- NZD/USD stages a modest bounce from a nearly four-week low touched earlier this Wednesday.
- A modest USD weakness lends some support, though looming recession risks act as a headwind.
- Investors also seem reluctant ahead of the crucial US CPI report and the FOMC meeting minutes.
The NZD/USD pair's rebound from a nearly four-week low peters out this Wednesday and continues to trade below the 0.6200 mark during the early European session.
The US Dollar (USD) languishes near the weekly low amid growing acceptance that the Federal Reserve (Fed) is nearing the end of its rate-hiking cycle and assists the NZD/USD pair to attract some buying in the vicinity of mid-0.6100s. Traders, meanwhile, are still pricing in a greater chance of a 25 bps lift-off at the next FOMC meeting in May. This, for the time being, puts a floor under the US Treasury bond yields, which acts as a tailwind for the Greenback.
Apart from this, worries about a deeper global economic downturn lend some support to the safe-haven buck and contribute to capping the risk-sensitive Kiwi. In fact, the International Monetary Fund (IMF) on Tuesday trimmed its 2023 global growth outlook, citing the impact of higher interest rates. Furthermore, Minneapolis Fed President Neel Kashkari warned that tightening credit conditions due to monetary policy actions could lead to a recession.
Traders also seem reluctant to place aggressive directional bets and prefer to move to the sidelines ahead of the US consumer inflation figures, due later during the early North American session. This will be followed by the FOMC meeting minutes, which will be looked upon for clues about the Fed's rate-hike path. The key releases will play a key role in influencing the near-term USD price dynamics and determining the next leg of a directional move for the NZD/USD pair.

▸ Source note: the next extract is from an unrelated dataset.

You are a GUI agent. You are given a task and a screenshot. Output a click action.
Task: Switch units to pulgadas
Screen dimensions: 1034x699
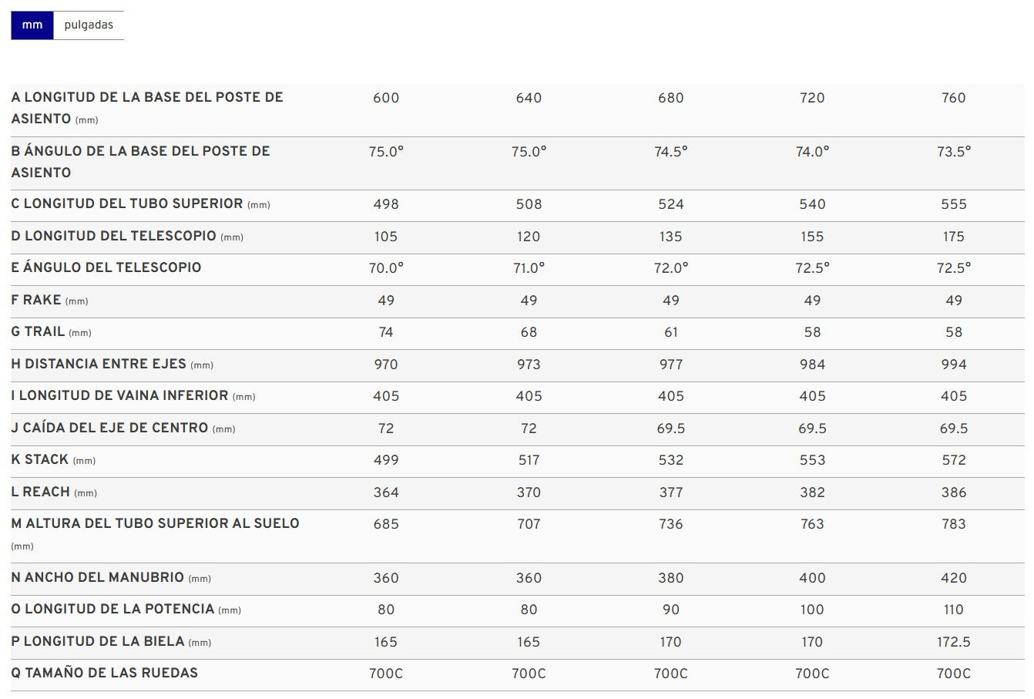89,25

From a technical perspective, acceptance below the 0.6200 round figure could be seen as a fresh trigger for bearish traders and supports prospects for further losses. That said, the emergence of some buying at lower levels warrants some caution. This mixed technical setup makes it prudent to wait for some follow-through buying before confirming that the recent pullback from the 0.6380 area, or the highest level since February 14 has run its course and positioning for any further gains.